A Towing Tale
A Towing Tale
This story took place years ago in Germany as well. Some of my fondest
memories of riding are there so far. And it took place with my little honda
as well. It took place before I met Don (my hubby), during the first few months I had bought it for a few hundred dollars or marks, which ever you prefer.
As some of you know and I stated in my previous story, I was the only girl
in our little town named Gersfeld, that rode a bike at that time. And I rode
with about 10-12 boys (if you will) around my age including my cousin. He
happend to have the same honda as I did.
Well anyways, one night we decided we were going to ride over to a town that
was about 10 miles from our town, just to see what was going on in the local
Disco there and have a few drinks on a saturday night. Dancing, having a few
drinks ( not to many now, mind you) we had fun and hung out. We had this
habbit of going outside now and then to check on the bikes and make sure
they were ok. It was my turn to check on things and I headed outside that
night for our hourly check. I went down the stairs. In the dark it was hard
to see at first, but I soon discovered that there was a puddle under one of
the bikes. After checking a bit closer I found my bike's gas hose
disconnected and all the gas from my tank on the street. In alarm I went
inside to report my finding to my buddies who came out and took a look with
What to do that late at night with all the gas stations closed for the night
? We had no way of getting any gas from anywhere. We talked for quite a
while and decided IF we left the bike there for the night, we'd be lucky to
find a bolt left of it the next day. And how were we going to get the bike
back home in the middle of the night at 1 Am, 10 miles away from home ?
After back and forth discussing things for some time, we decided we would
have to try and tow the bike somehow. The 4 foot shawl one of my buddies had
around his neck to keep warm was the only thing we had. What other choice
was there ? Nothing else seemed to jump into our heads.
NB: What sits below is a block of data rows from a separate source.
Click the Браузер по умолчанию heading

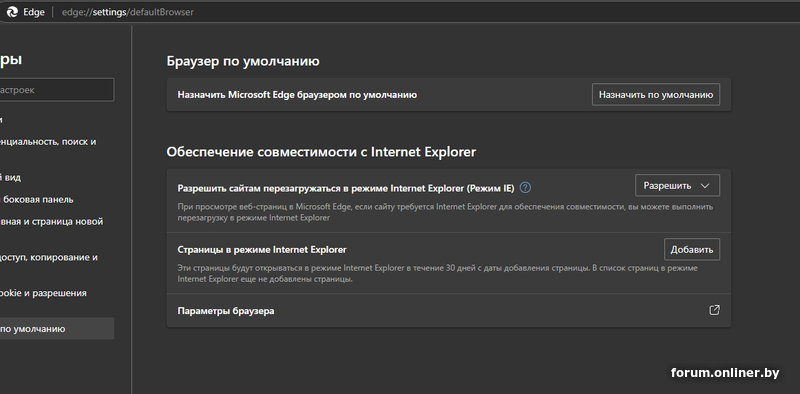[243, 62]
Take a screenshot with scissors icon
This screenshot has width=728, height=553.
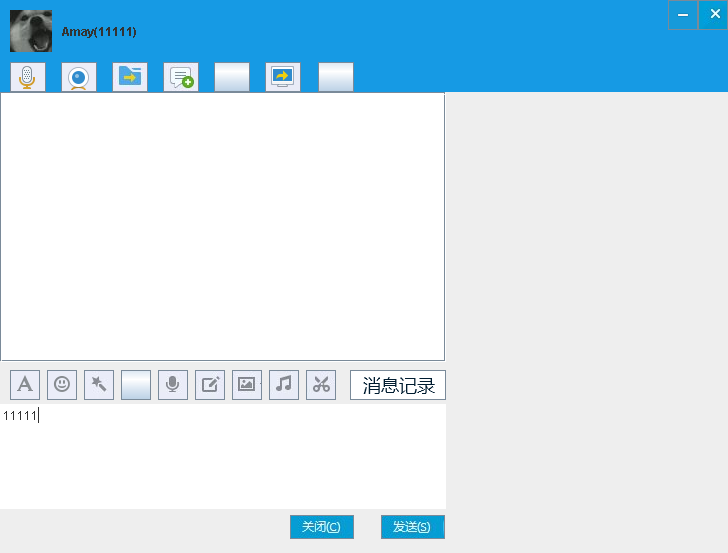[321, 385]
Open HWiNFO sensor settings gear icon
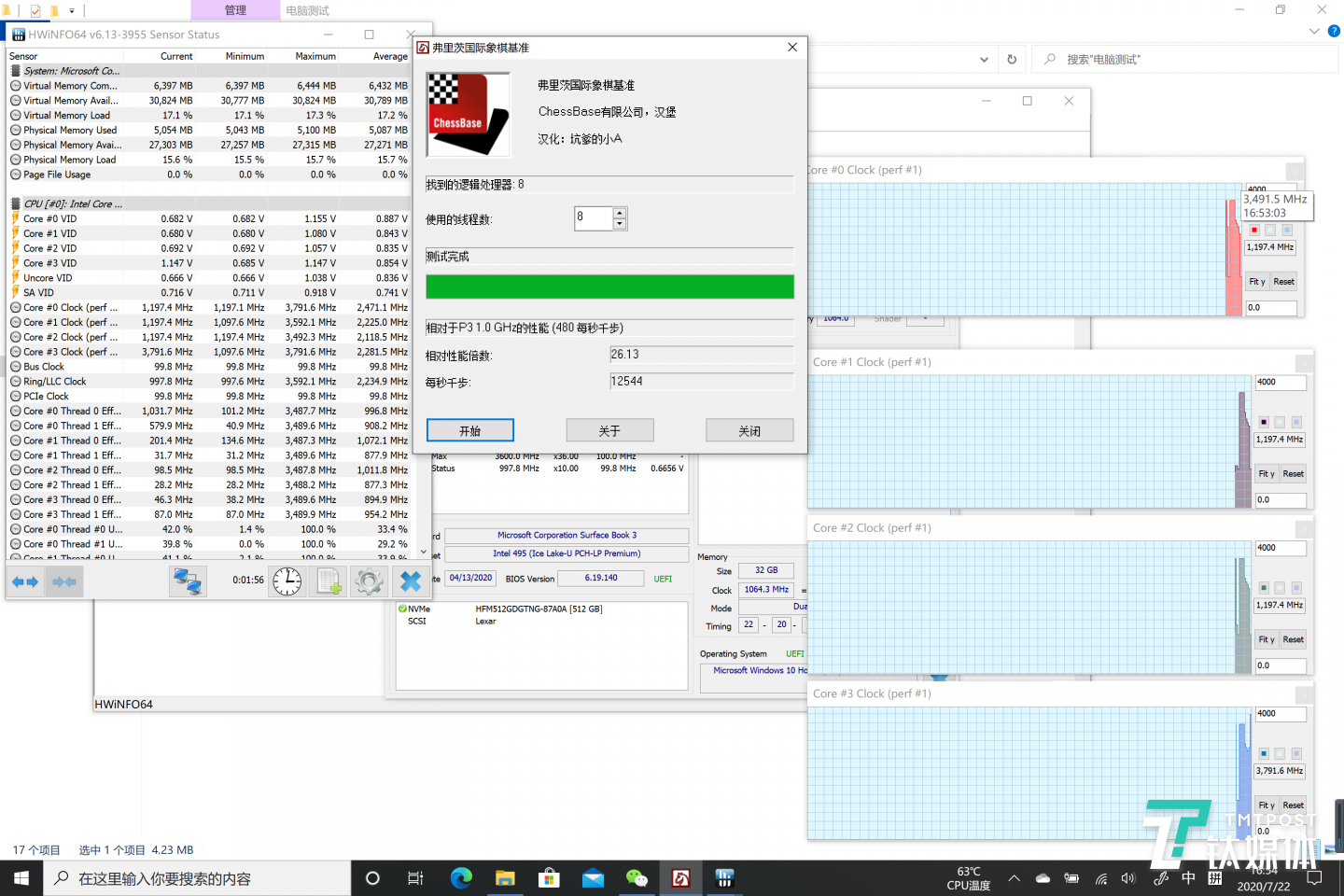The image size is (1344, 896). [x=369, y=581]
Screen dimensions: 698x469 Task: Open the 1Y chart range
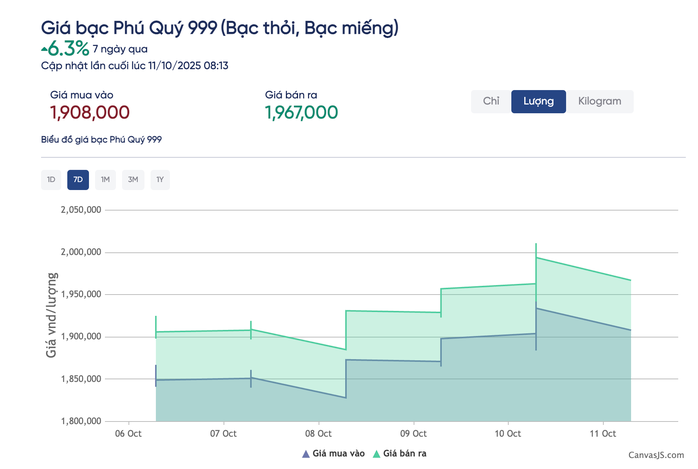pyautogui.click(x=160, y=180)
We hooked the shawl around the handlebars of my bike and attached the other
end to the rack of my cousins honda. I was scared to death and shaking. To
think I had to ride like that for 10 miles in the pitch dark ? You have got
to be kidding !! I pictured myself losing control and ending up in the
ditch or road pizza !!
Slowly my cousin pulled out of the parking lot, with me in tow. Not being
used to be pulled and jerked every time he gave it gas, I tried to stay at
least a bit in control. Riding ever so slowly, my cousin turned his head now
and then to check how I was doing. One of my other buddies rode behind me to
give me at least a bit of light with his headlight so I could see where I
was going. Braking was very stressfull being towed with a only 4 foot shawl.
I really had to try hard not to run into him.
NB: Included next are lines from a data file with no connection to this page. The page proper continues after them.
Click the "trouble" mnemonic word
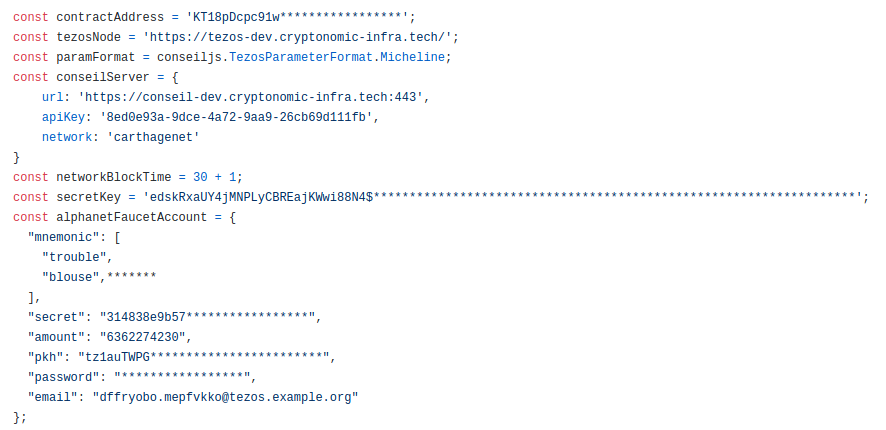This screenshot has width=886, height=430. pyautogui.click(x=74, y=258)
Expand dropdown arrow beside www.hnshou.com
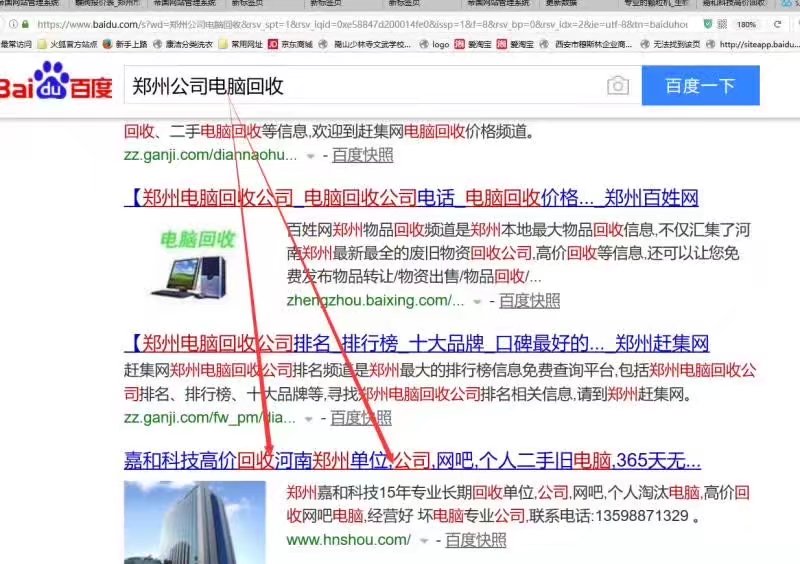 [424, 541]
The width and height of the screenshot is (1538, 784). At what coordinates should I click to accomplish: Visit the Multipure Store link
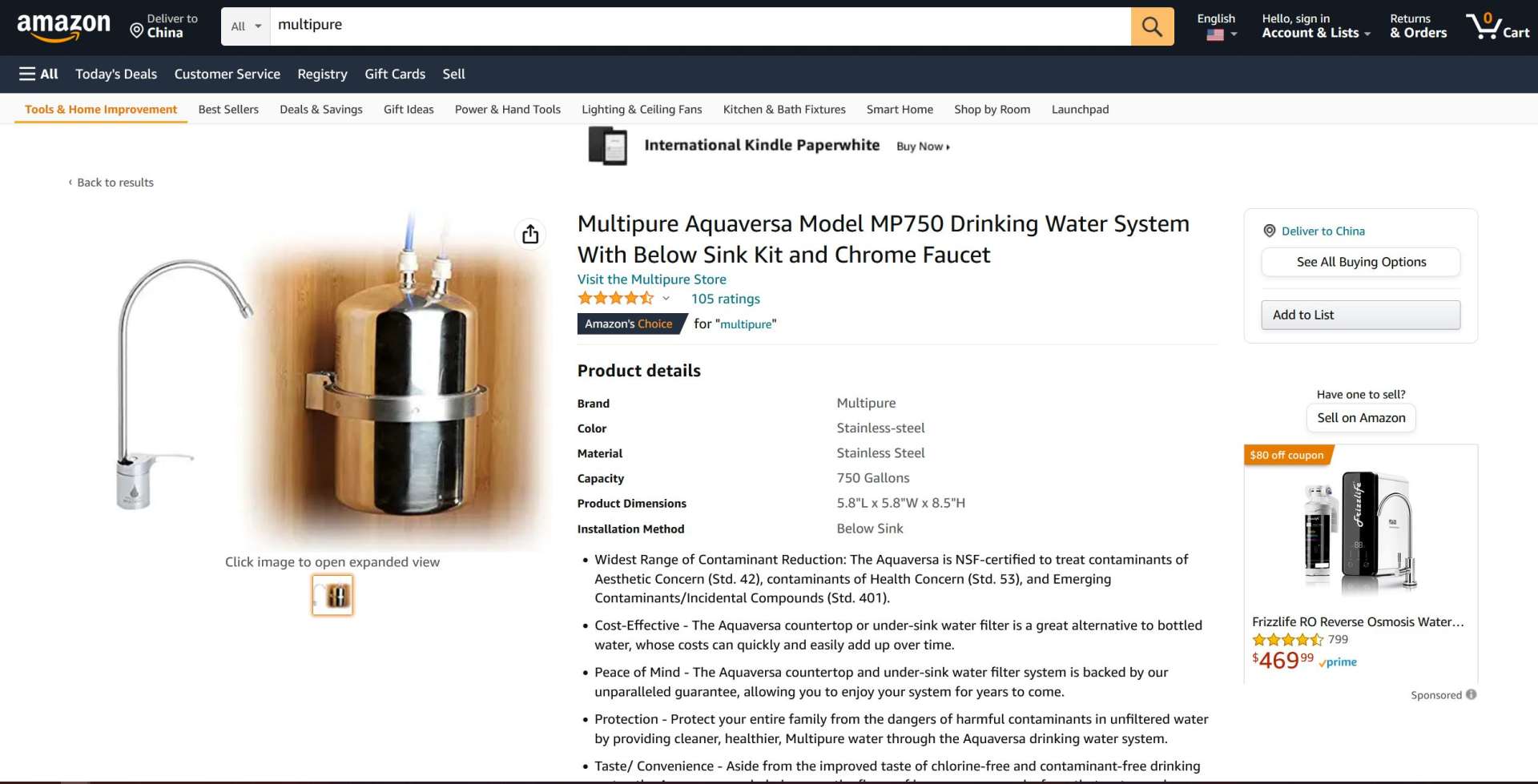coord(652,279)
I swear that night was the scariest night of my life riding my bike. No moon
at all, just deep blackness through all the trees and woodsy areas. It was
cold and damp and I was shivering from the cold on top of being towed with a
shawl for almost 10 miles. No lights, no power and being hooked to someone
elses bike and dependend on them. God help us if we had to stop for a deer
or a car. And what if a cop saw us ?? Good grief, what a fat ticket that
would be for all of us.
Every now and then my cousin would stop to take a break in a dark area. I
appreciated the breakes. My arms and shoulders were screaming with stress
and getting sore. We'd talk about how easy it would be getting a ticket. We
were the perfect target for a hidden cop. Going through town was very
nerving. The lights where on everywhere. We were holding our breath.
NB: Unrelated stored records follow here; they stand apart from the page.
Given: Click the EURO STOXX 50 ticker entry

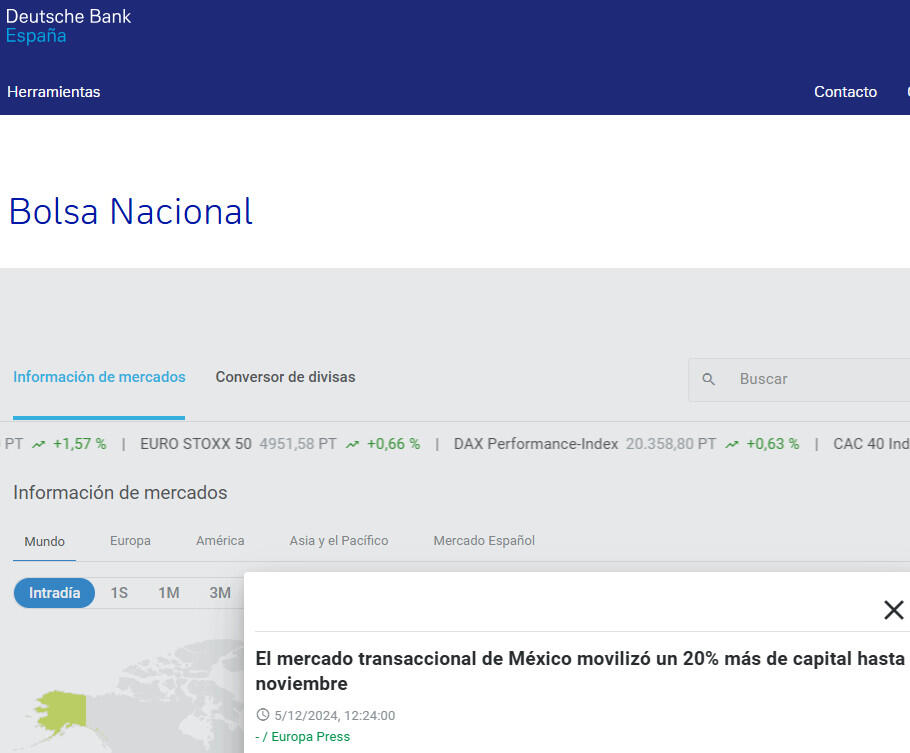Looking at the screenshot, I should pos(196,444).
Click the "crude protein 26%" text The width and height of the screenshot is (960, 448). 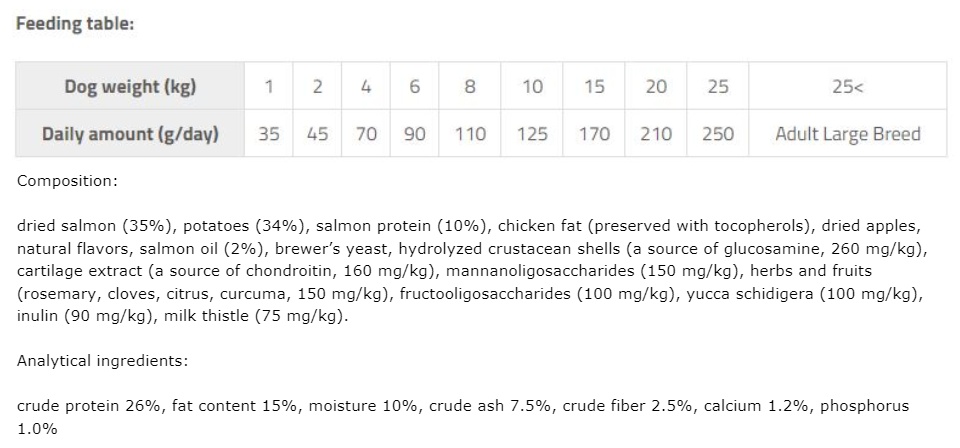coord(88,406)
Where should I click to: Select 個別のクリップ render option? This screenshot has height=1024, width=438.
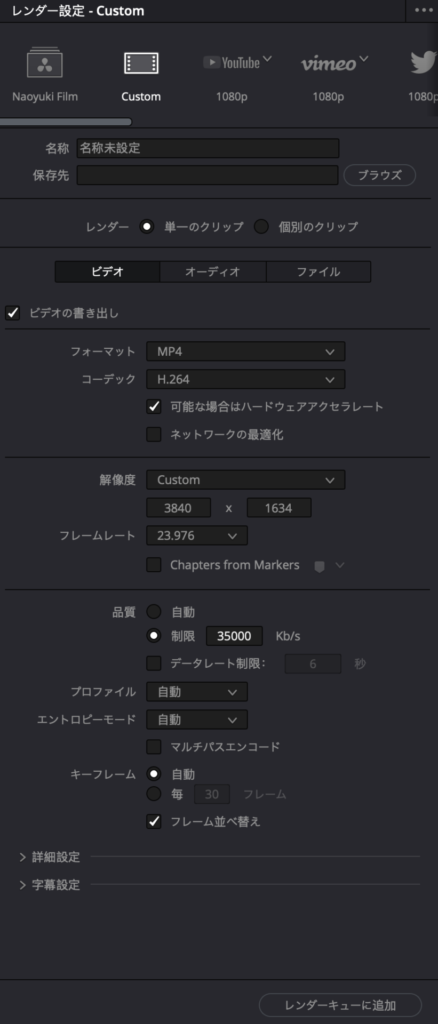point(262,227)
When the last turn close to home came into sight, I could hardly believe we
really had made it that far. My arms and shoulders were almost numb by now
from the stress of being towed. I could hardley wait to pull into my
driveway 1/2 mile away and get off this thing.
Just as we gave it gas about 100 feet after the turn, lights cut through the
darkness of the night. Flashing lights ! "Oh god" I thought " A cop !"
Sure enough. He had spotted us after all. We had come ALL this way, 1/4 of a
mile away from my house and he had to catch up with us now ? I could hardly
We had no choice but to stop, he almost cut us off with his cruiser.
Getting out of his car he was far from calm.He was yelling at us what in the
heck we thought we were doing, towing with a shawl instead of a rope. My
cousin was trying to explain to him what had happen, but the cop didn't want
to hear about it. Getting the famous writing block out, he wrote him a fat
We ducked as he kept going on and on about how stupid he thought we were.
Finally after he had pulled away, still mumbling as he shut the cruiser
door, I allowed myself to take a deep breath. We talked for quite a while
after the cop left and decided we were all going to share and pitch in for
the ticket. After all, we all had been involved.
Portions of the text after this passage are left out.